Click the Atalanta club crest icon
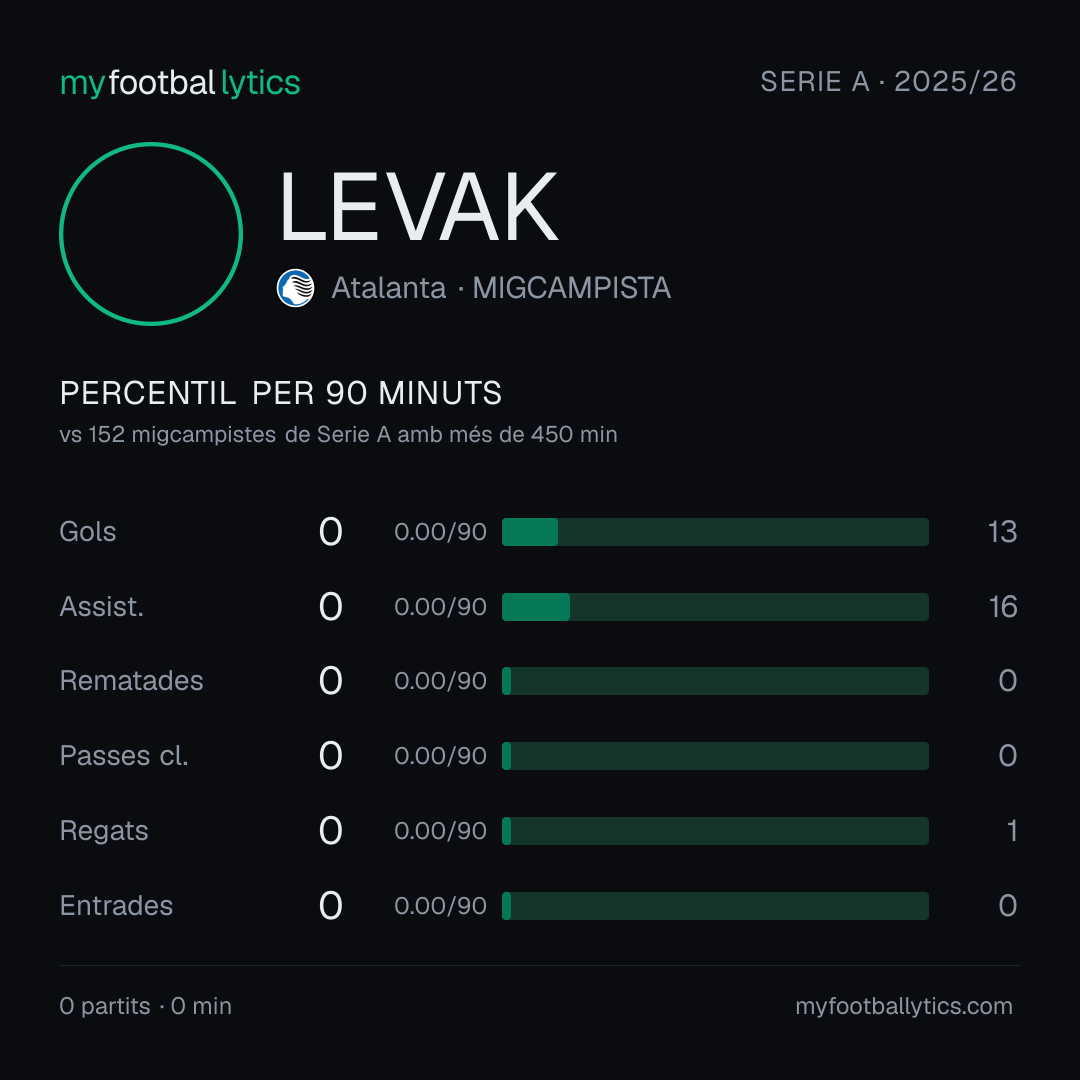Screen dimensions: 1080x1080 [295, 288]
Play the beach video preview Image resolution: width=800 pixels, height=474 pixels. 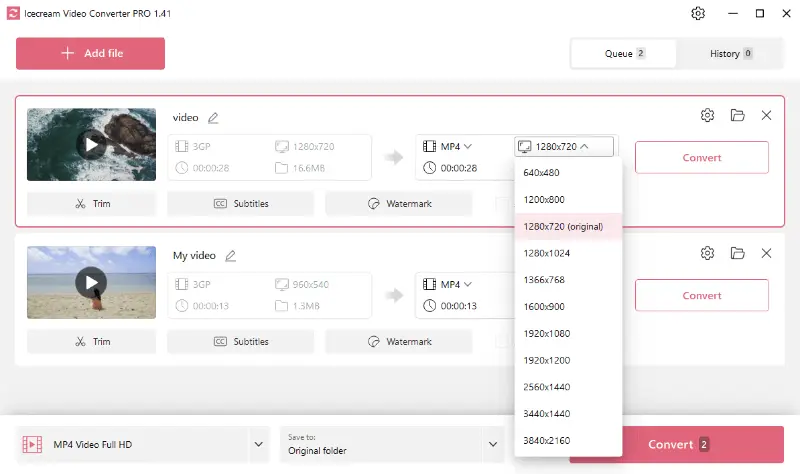click(91, 282)
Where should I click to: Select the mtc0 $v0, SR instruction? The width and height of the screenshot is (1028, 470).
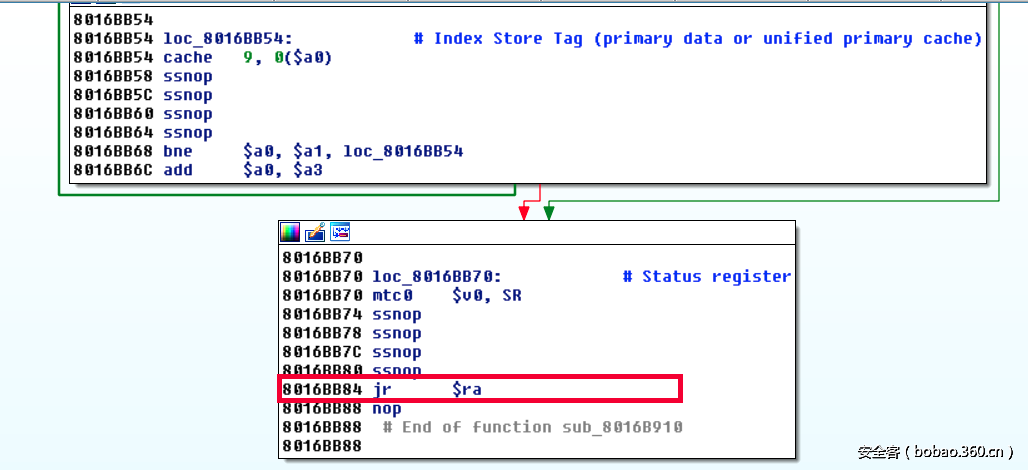pos(447,296)
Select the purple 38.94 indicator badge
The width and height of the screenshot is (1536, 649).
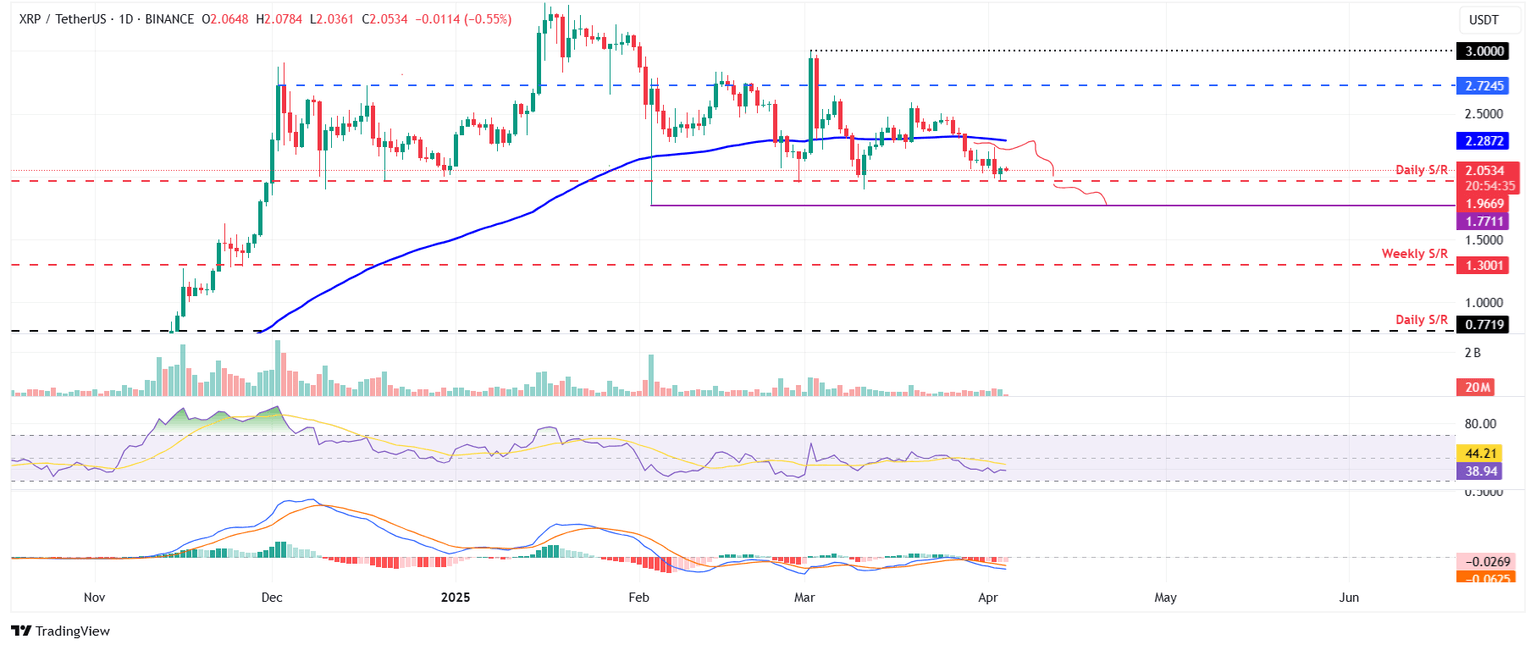[x=1481, y=470]
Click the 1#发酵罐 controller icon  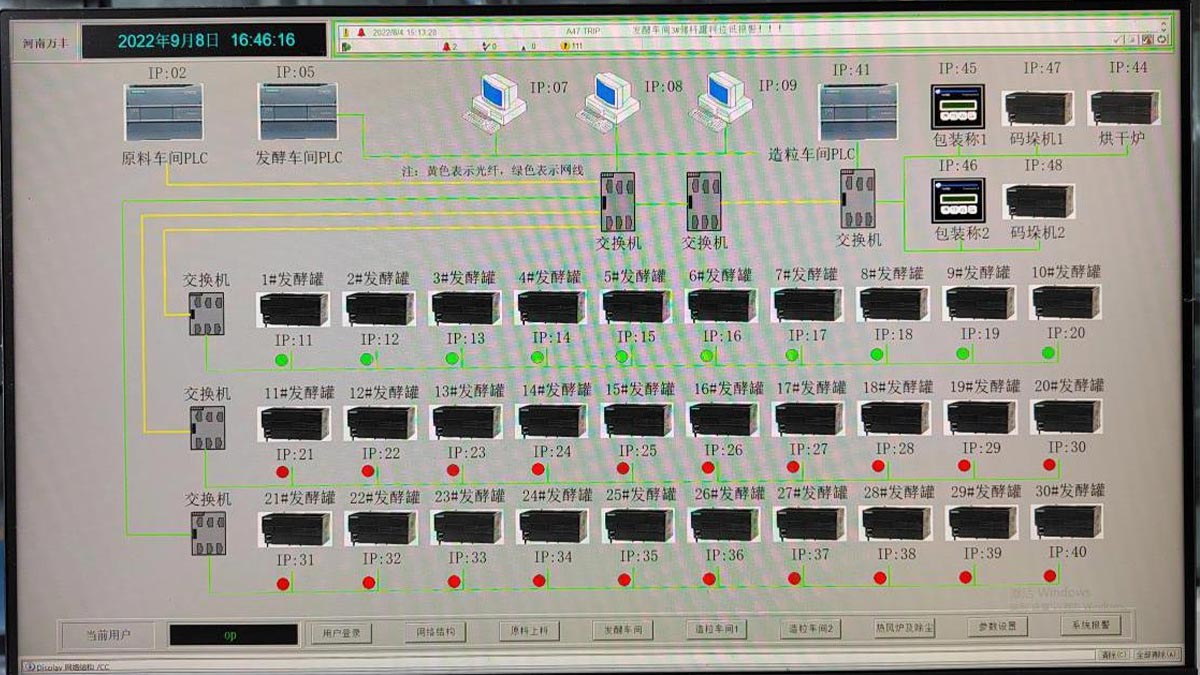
##########
An exact copy of the lines from the one with "Where should I" through the end of the records: produce that and nothing more, leaving out the pictures.

▶ [Solution for this exercise]
Where should I click to: Select the mtc0 $v0, SR instruction? The width and height of the screenshot is (1028, 470).
pos(447,296)
Select the purple 38.94 indicator badge
The width and height of the screenshot is (1536, 649).
[x=1481, y=470]
Click the 1#发酵罐 controller icon  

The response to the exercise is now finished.